The funeral insurance industry in South Africa had a generated income of $490.7m in 2014, with pay-outs amounting to $191.4m. It is therefore clear that the demand for insurance is substantially higher than the pay-outs. It makes sense that the competition in this market has increased significantly over the last 10 years. The growth in non-traditional service providers has been especially high.

As a result, there is a booming funeral insurance industry in South Africa. There are at least 52 funeral insurance providers registered with the relevant authorities, but there are also a number of unregistered schemes. The largest of the local players is Hollard Insurance, followed by Liberty, Assupol and Safrican, each of which has more than 10% market share.

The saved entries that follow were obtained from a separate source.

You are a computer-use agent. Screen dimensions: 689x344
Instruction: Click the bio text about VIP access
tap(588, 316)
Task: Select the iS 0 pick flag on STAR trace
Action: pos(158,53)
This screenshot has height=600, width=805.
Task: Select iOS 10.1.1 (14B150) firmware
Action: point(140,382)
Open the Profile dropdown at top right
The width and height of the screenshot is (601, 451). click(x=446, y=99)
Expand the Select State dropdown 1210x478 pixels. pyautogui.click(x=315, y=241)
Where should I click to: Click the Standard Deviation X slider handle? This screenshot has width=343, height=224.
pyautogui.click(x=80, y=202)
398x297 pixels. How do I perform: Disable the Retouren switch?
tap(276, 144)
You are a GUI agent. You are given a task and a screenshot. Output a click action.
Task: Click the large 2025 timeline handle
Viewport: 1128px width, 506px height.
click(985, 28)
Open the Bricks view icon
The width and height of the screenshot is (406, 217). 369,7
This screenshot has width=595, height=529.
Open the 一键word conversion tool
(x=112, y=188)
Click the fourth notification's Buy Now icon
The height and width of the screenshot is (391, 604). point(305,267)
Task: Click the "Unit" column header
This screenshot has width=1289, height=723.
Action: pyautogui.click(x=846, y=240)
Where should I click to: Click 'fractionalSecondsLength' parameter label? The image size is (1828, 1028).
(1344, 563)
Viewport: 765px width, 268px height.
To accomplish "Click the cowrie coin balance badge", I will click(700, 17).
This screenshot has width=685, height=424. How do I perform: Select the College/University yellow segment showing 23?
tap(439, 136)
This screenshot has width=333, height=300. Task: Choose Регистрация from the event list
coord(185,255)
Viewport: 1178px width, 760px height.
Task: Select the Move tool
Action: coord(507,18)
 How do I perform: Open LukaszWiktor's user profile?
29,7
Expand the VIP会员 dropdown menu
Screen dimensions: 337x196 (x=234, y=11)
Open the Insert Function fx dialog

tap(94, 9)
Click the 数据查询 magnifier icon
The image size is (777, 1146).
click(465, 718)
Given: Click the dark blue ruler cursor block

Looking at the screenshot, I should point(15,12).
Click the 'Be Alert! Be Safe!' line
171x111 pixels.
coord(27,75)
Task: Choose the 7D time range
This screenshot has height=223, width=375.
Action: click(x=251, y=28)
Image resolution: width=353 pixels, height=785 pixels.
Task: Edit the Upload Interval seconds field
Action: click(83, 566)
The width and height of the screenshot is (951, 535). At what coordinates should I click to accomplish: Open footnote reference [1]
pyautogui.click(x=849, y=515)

Companies with large databases of current customers – especially in the middle income segment of the population – have diversified their product offering to include funeral cover at a nominal fee to existing customers. The banking, mobile and clothing retailers with credit customers are among the companies that now offer such services. The immediate result has been a price war, with monthly premiums being reduced across the industry, while the number of products and associated benefits has increased.

Funeral insurance typically covers the main policy holder, as well as his or her immediate family members. $3,570 worth of funeral cover for a healthy 26-year-old costs between $7.50 and $14.90 per month, with each company offering the basic cash lump sum and some added benefits like airtime to make calls, or special transport packages. A similar benefit package to a person that is 56 years old costs between $9.60 and $21.40 per month.

Increased market regulation

The South African funeral insurance industry is highly regulated, with all service providers having to register with government through the Financial Services Board (FSB). Companies that do not comply with regulations are closed down or fined. The public is continuously advised to request proof of registration before conducting business with any service provider. Unregistered providers may continue to collect monthly contributions, only to disappear when there is a claim.

The registration of a new service provider is relatively straightforward and can be completed in a short space of time. The main requirement is, however, a sufficient cash reserve to cover immediate claims. Foreign-owned companies are required to have a larger cash buffer before they are allowed to trade legally in South Africa. Besides registering with the FSB, there are also a number of local registration processes that have to be completed, and information around the requirements is available from the Department of Trade and Industry.

In contrast to this, the South African funeral parlour (undertaker) market is relatively unregulated. The industry consists of a small number of national service providers that are registered with government and operate in the formal sector, as well as many small local service providers that are not registered, yet provide an important service to the community. Government is in the process of formalising the industry more, in order to curb unethical practices and protect the rights of customers.

Cornelius van der Waal is an adjunct researcher of the NTU-SBF Centre for African Studies, a trilateral platform for government, business and academia to promote knowledge and expertise on Africa, established by Nanyang Technological University and the Singapore Business Federation. This article was written specifically for the Centre.